As workers in emerging economies continue
to complete higher levels of education, they will become part of the skilled
global workforce. In the new century, more than half of the employees in
transnational companies will be from developing-country affiliates. This trend
will continue to emphasize the need for cross-cultural management and work
practices. There will be no single context for global work.
- The Rise of the New Consumer.
A new consumer also is emerging
globally-with a high level of income, education, and familiarity with
information and communication technology. New consumers will demand more access
to information and resources to make purchasing decisions, and their loyalty
will be to value and performance rather than simply to name brand recognition.

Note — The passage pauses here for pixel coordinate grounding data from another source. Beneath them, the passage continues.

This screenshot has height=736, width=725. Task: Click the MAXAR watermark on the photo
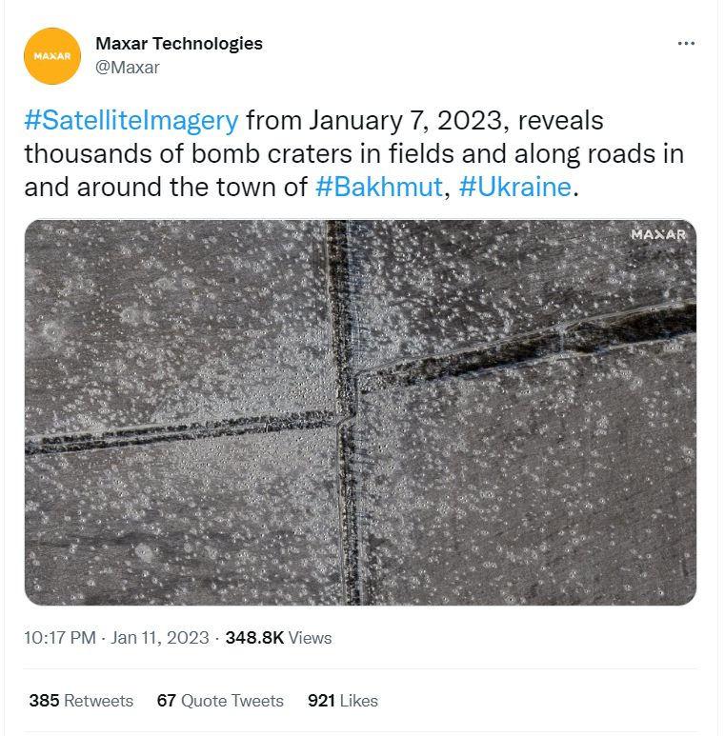click(x=657, y=234)
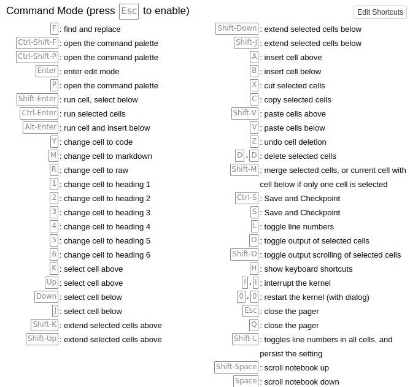The height and width of the screenshot is (387, 410).
Task: Click the Shift-Enter key badge
Action: pyautogui.click(x=37, y=99)
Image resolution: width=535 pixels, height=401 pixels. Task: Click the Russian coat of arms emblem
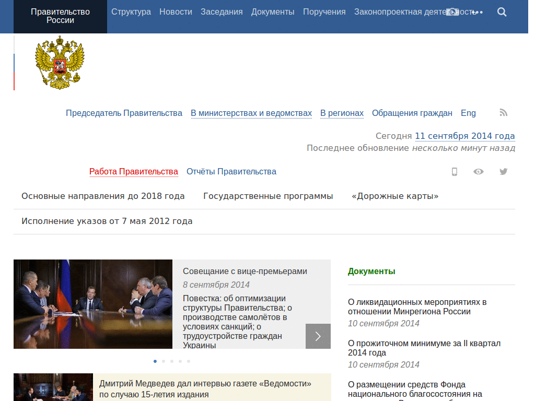click(59, 62)
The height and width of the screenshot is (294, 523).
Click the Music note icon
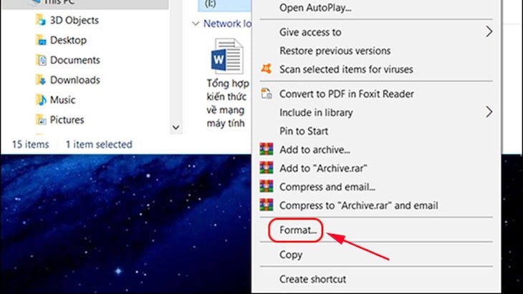(x=41, y=100)
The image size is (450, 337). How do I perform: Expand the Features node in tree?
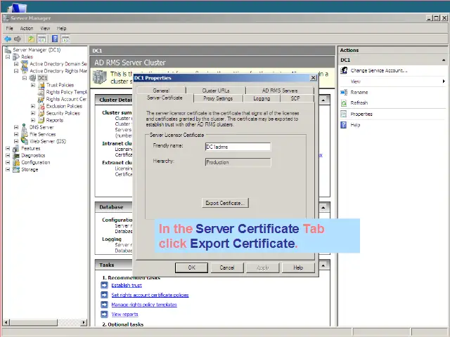point(8,148)
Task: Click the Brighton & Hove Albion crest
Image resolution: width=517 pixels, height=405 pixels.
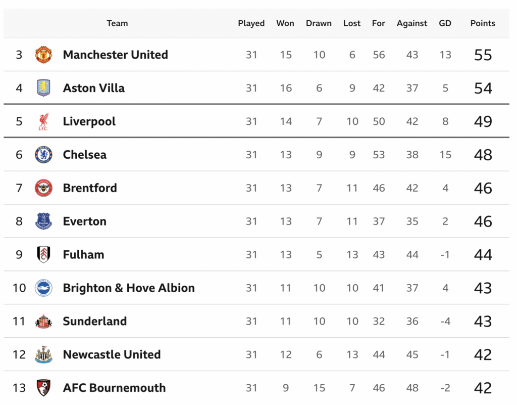Action: tap(43, 288)
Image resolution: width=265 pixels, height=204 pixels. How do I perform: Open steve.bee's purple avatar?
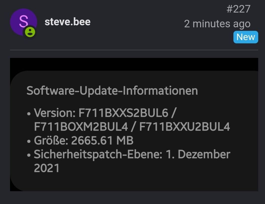pyautogui.click(x=24, y=22)
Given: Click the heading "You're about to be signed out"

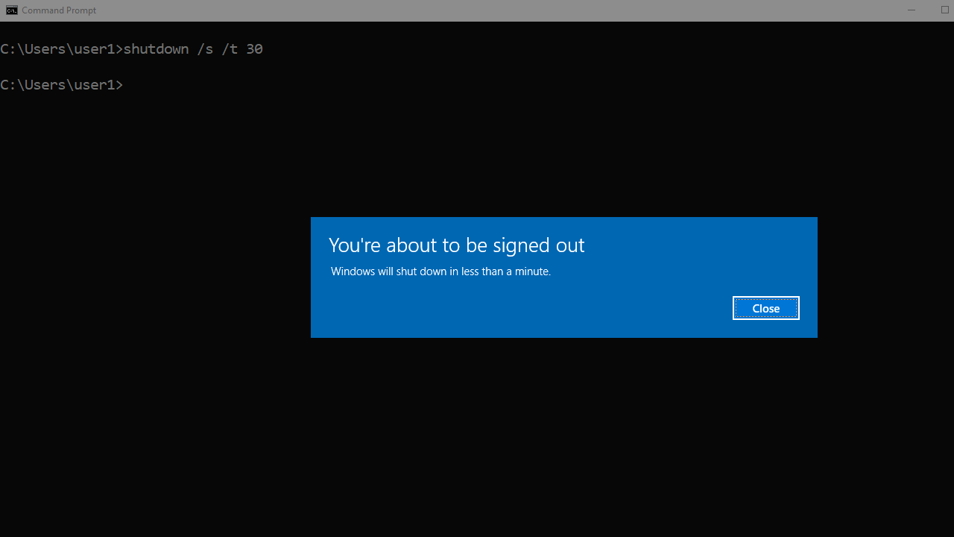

Reaching these consumers demands new ways of developing and delivering products
and services
- Torrid Technological Growth.
Technology will continue to be a
major driver of organizational change and transformation of household and civic
life. New technological developments are emerging and diffusing more rapidly
throughout society at a global level, changing the context for defining work,
relationships, identities, and organizational assumptions. Over the next decade,
key technology trends will include increasing connectivity and bandwidth,
diffusion of ubiquitous information appliances along with increasingly aware
environments, a shift from session-based interface to true interaction, and
latent tendencies related to diffusion, adoption, and reinvention.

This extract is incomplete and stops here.